Mi dulce y queridísima mujer, mejor dicho, amadísima mujer, porque es eso lo que nuestro volver a encontrarnos ha provocado: amadísima, y no queridísima. Amadísima mujer, que es cuanto he intentado enterrar en estos años, mientras te escribo, imágenes y palabras se agolpan en mi mente, como cuando uno queda aprisionado en un sueño: tus hombros, que te rodeo con mis brazos en la semioscuridad, las palabras que me susurras al oído, las zancadillas que me metes en la conversación nocturna, los estallidos de risa simultáneos, sucesivos y prolongados, por esas tonterías tuyas que tanto me gustan, y hasta tu modo de apretarme la nuca sacudiéndola tiernamente con gesto de falso reproche (¡cabecita loca!). Y estas imágenes que te describo, mi amadísima mujer, son de pesadumbre y de añoranza, porque nadie podrá devolverme el tiempo que he dejado escapar entre los dedos de los años, nadie podrá restituirnos los que hemos perdido sólo porque yo no tuve la fuerza de no perderlo. Pero quizá volvamos a encontrar ese tiempo perdido, mi dulce amor, yo sé que lo encontraremos, porque me ha bastado con ver lo jóvenes y vigorosos y apasionados que somos todavía para comprender que el tiempo perdido a veces se recupera sólo en pocas horas, esas horas en las que te he oído gritar de placer tres veces seguidas, y después, al alba, en la duermevela, mientras te estrechaba entre mis brazos abrazándote por detrás, y tú te has aprovechado para tu placer y el mío.

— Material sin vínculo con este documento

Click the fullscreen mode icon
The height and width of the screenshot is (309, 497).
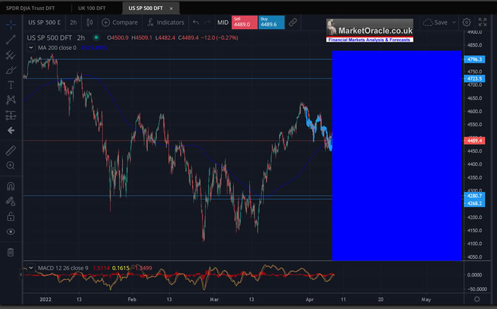(482, 22)
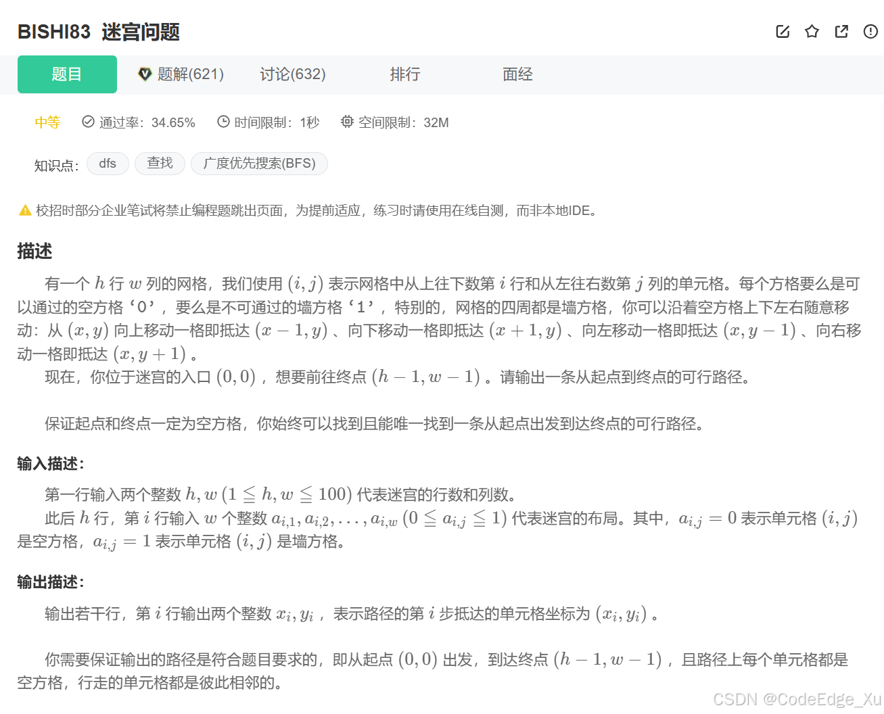Viewport: 884px width, 714px height.
Task: Click the exclamation report icon
Action: tap(870, 31)
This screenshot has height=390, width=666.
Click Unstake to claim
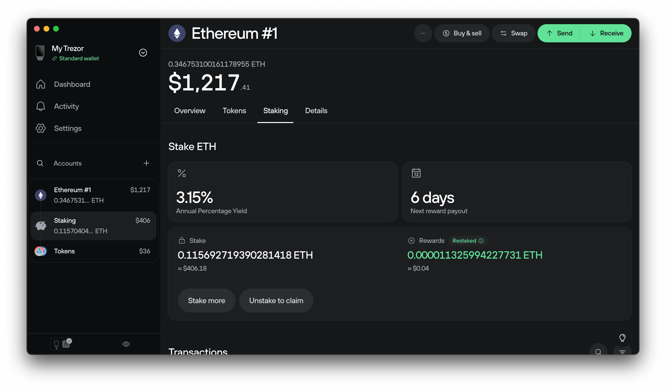tap(276, 300)
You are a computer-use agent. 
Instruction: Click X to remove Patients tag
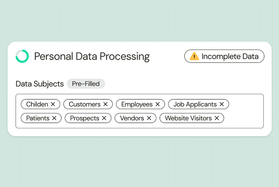coord(54,118)
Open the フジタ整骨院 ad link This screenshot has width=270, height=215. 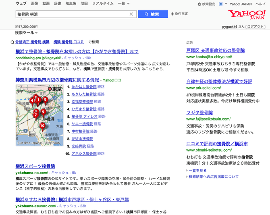point(199,113)
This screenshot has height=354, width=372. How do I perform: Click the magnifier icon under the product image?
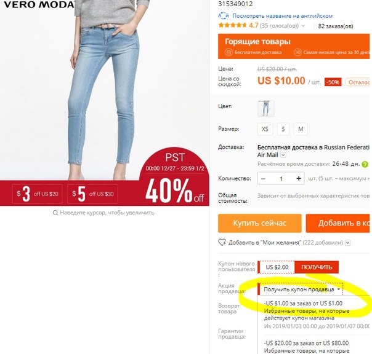55,213
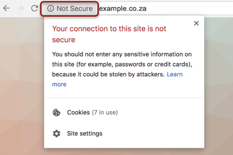Click empty address bar area right of URL
The height and width of the screenshot is (155, 233).
click(x=189, y=8)
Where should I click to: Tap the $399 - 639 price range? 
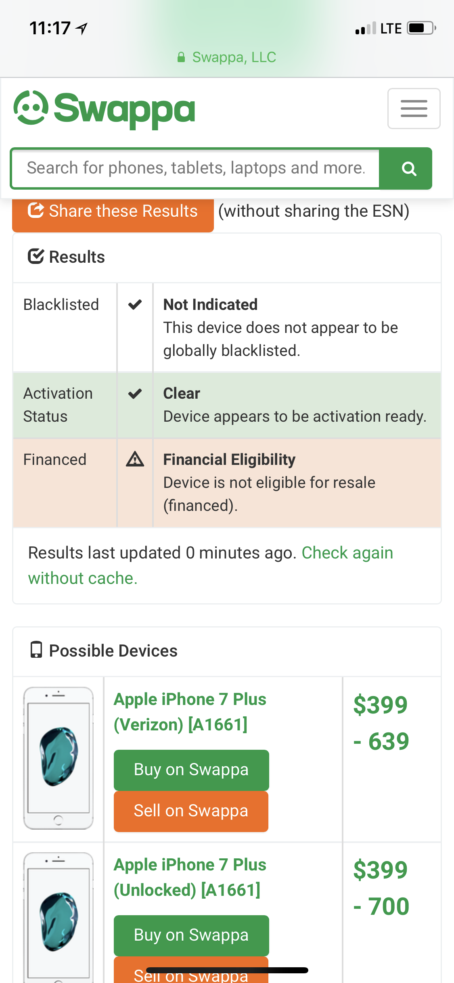381,723
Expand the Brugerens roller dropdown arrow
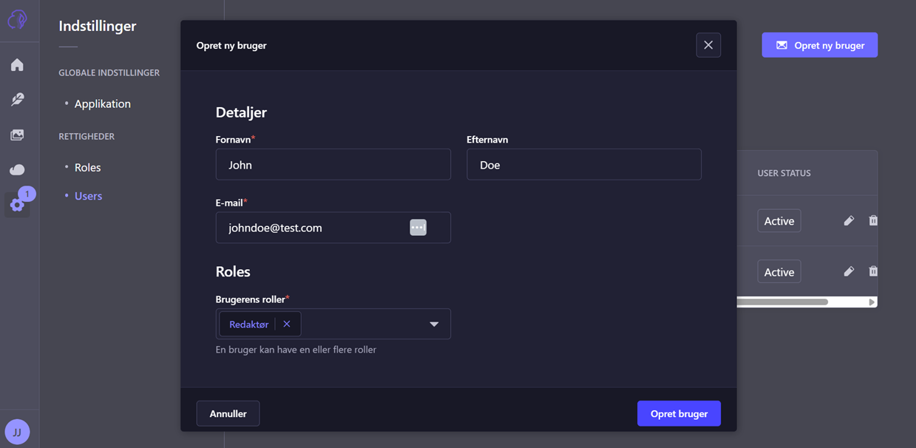Screen dimensions: 916x448 tap(434, 324)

Hoy estoy seguro de que este placer continuará para siempre. Tengo sólo el pequeño disgusto de que mañana, en esta fiesta de la Ascensión que marca la entrada de junio, no podremos ver juntos las espigas de trigo casi maduras que se ven desde esta ventana mía. Pero comprendo que si tienes que ir a recuperar esos documentos de los que me has hablado no puedas demorarte ni un día siquiera. Me has dicho que en esos papeles hay un pedazo de historia importante de este país tan a menudo sin historia, y creo que el archivo estatal y sobre todo los ciudadanos te quedarán agradecidos. Te espero por lo tanto la noche del dos de junio que en el fondo para mí tiene más sentido, dado que es la fiesta de la República. Y el color rubio de las espigas no será sin duda más amarillo de lo que era ayer. El tiempo para mí es como si se hubiera detenido, ¿sabes?